We hear the call of food louder. And some of us are also better at resisting it.
Both Loos and Yeo told me that willpower probably also has a genetic component (something we can say of "the vast majority of human traits, plausibly all," says Yeo), and that, too, comes into play.
But let's step away from the genome. The conversation about the 50 per cent, give or take, of obesity that's genetic isn't complete without the 50 per cent that isn't.
It's "lifestyle, different diets, different neighborhoods, different medications," says Loos.
All of those things are related to socioeconomic status, and it turns out that matters a lot. Clare Llewellyn, an associate professor at University College London, studies the genetic component of obesity by studying twins, and she has found that the higher you go up the socioeconomic scale, the less your genes matter.
What's happening in homes, with individuals, is a microcosm of what's happening societally.
"If you're reared in an environment where you have access to highly palatable food, the child will respond to those food cues by eating. If you're the same [genetically], but reared in an environment with lots of fruits and vegetables on show, model behavior by parents, you're not going to have the opportunity for those genes to be expressed."
Good to know that growing up in a nice neighbourhood with an affluent and well-educated family mitigates a genetic propensity to obesity, but is that really useful information to those of us who fight our weight?

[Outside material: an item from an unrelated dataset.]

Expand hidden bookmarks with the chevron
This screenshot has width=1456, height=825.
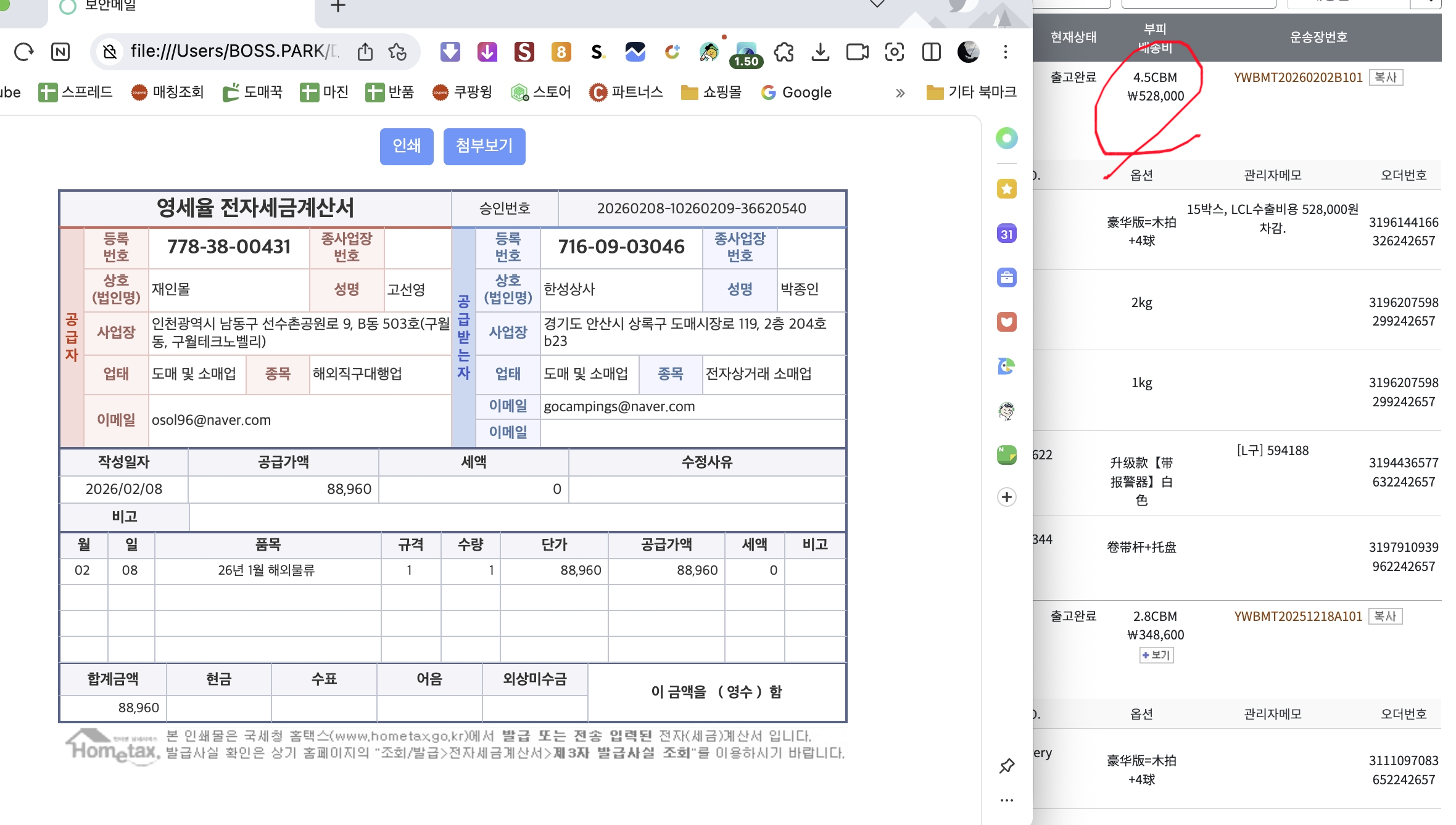[x=900, y=93]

In a way, it is. In fact, I think it's key. It tells us the environment is the difference between whether somebody dealt a lousy genetic hand gains weight or doesn't.

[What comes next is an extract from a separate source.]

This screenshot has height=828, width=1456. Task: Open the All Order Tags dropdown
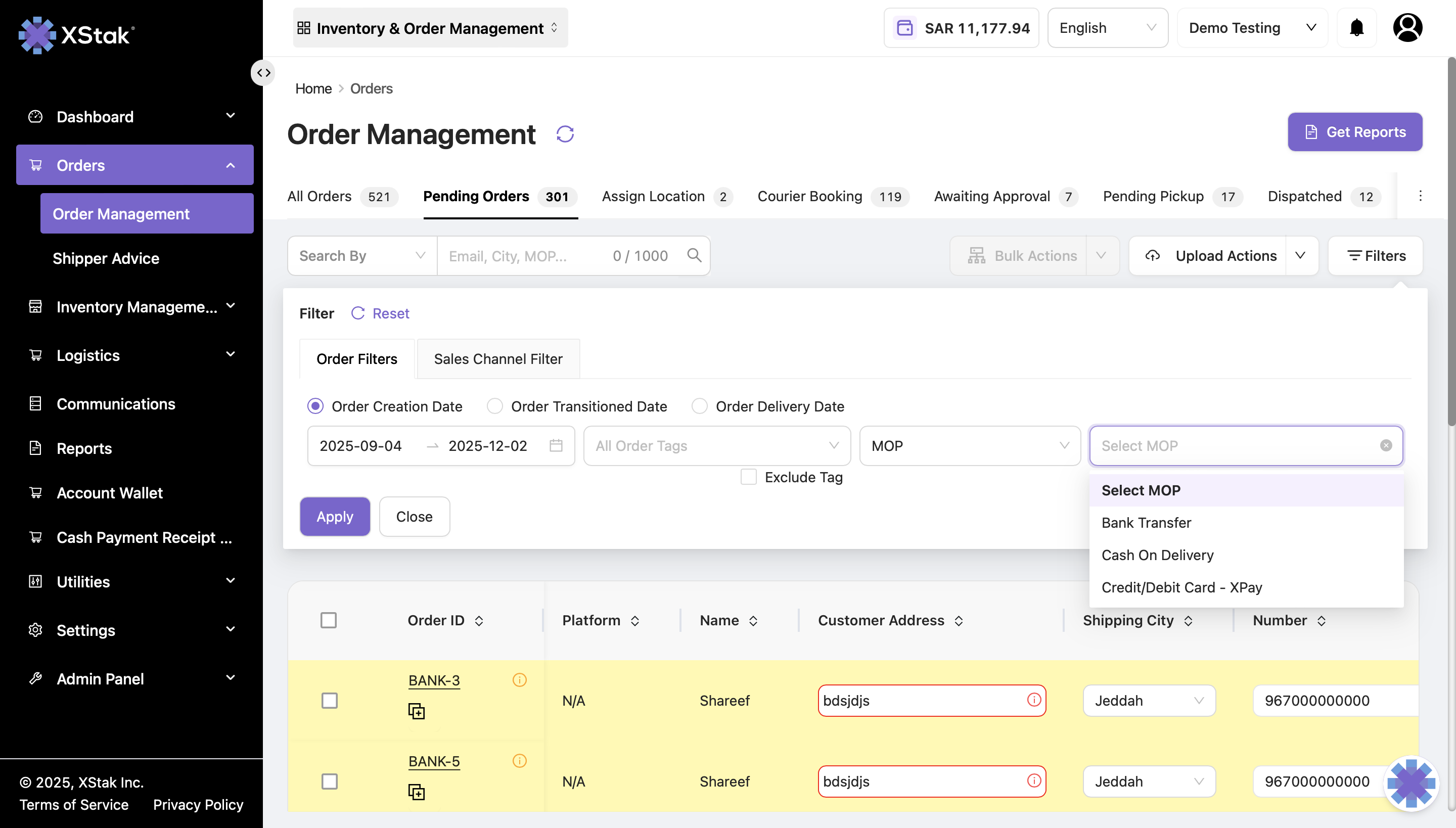[717, 446]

Before about 1950, few of us faced an obesogenic environment. Now, we all do, and the further down the socioeconomic scale you happen to be, the worse it is.
So the food environment has to change. Which pretty much everyone agrees on. But while we continue to argue about a sugar tax and zoning restrictions on fast-food outlets and school lunch standards, is there anything we, the people, can do in the meantime?

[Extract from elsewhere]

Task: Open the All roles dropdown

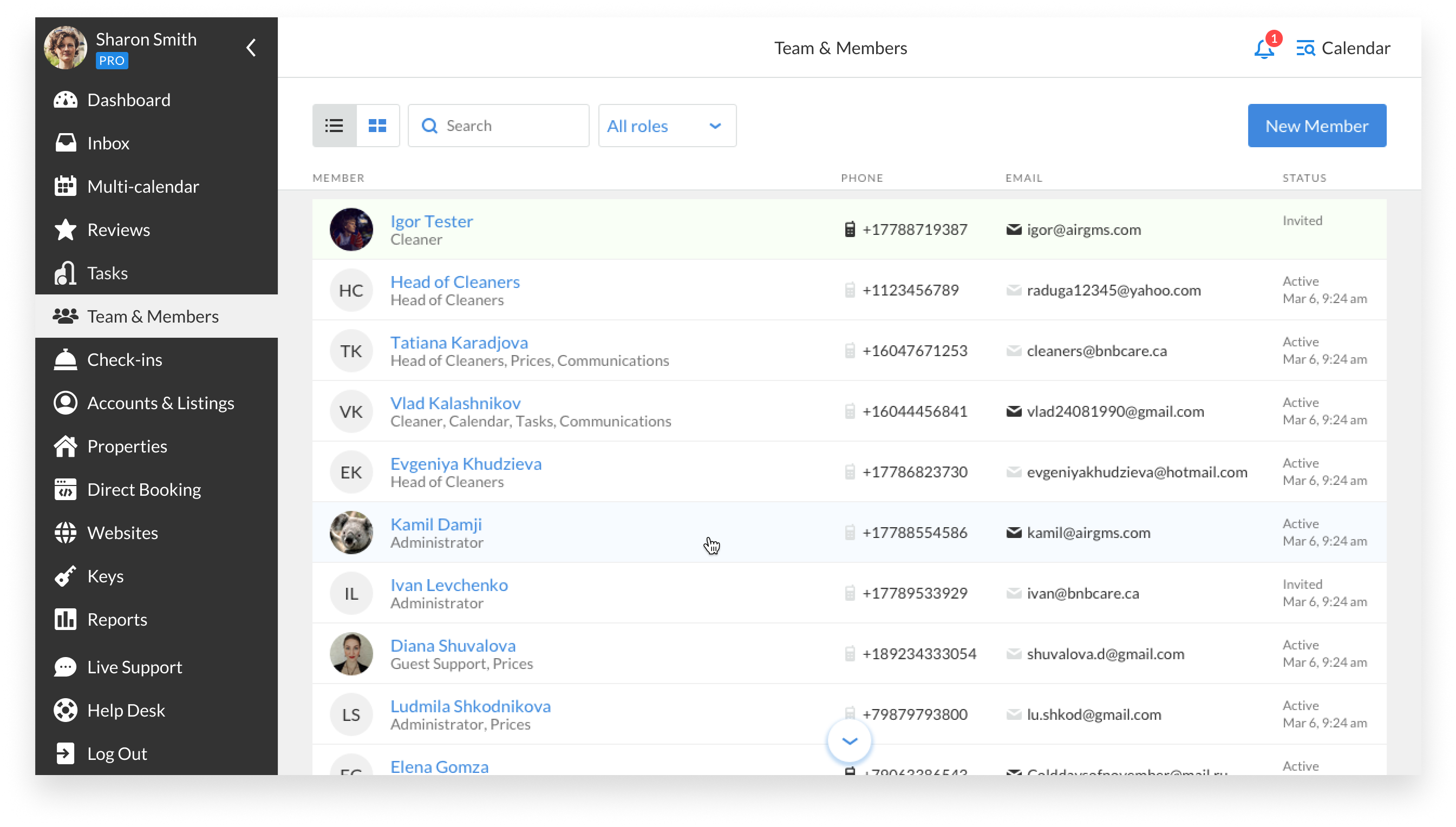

I'm sorry to report that neither Llewellyn nor Yeo is terribly optimistic about how successfully individuals can navigate this environment without changes coming from government and corporate sectors, but the direction of the effort we all need to make is clear: Control whatever parts of the environment you can.
Over some 20 years talking to scientists about genes and obesity, there's one thing I never heard: Try the [fill in the blank] diet. These researchers are definitely not singing out of the diet industry's hymn book.
Nobody mentions leptin or insulin or carbohydrate metabolism. Diets are about biology; geneticists talk behaviour.
Which leaves me very, very skeptical about the future of personalised diets for weight loss. If the genetic component is more about how you respond to food - how delicious it is to you, how sensitive you are to hunger signals, how effectively you manage temptation - the genes that control, say, your insulin response may not be terribly relevant.
Since all these things are interconnected, never say never, but my crystal ball says personalised diets won't be any better than garden-variety, unpersonalised diets.
Of course, the personal attention and belief that "this time, it's personal" may help strengthen people's resolve, in which case the diet may indeed be more effective.
I eagerly await the controlled trial where half the participants are told the assigned diet is genome-based while the other half are told it's just another diet.
As much as I would like to report that understanding obesity's genetic roots can help us all lose weight, I'm afraid I can't. But what it does tell us is that, by focusing so inexorably on biology, we're missing the boat.
"Genes load the gun, and the environment pulls the trigger," Loos told me. Low-fat and low-carb and South Beach and paleo and Whole30 and keto and vegan are the deck chairs we've been rearranging for decades now. Iceberg, dead ahead.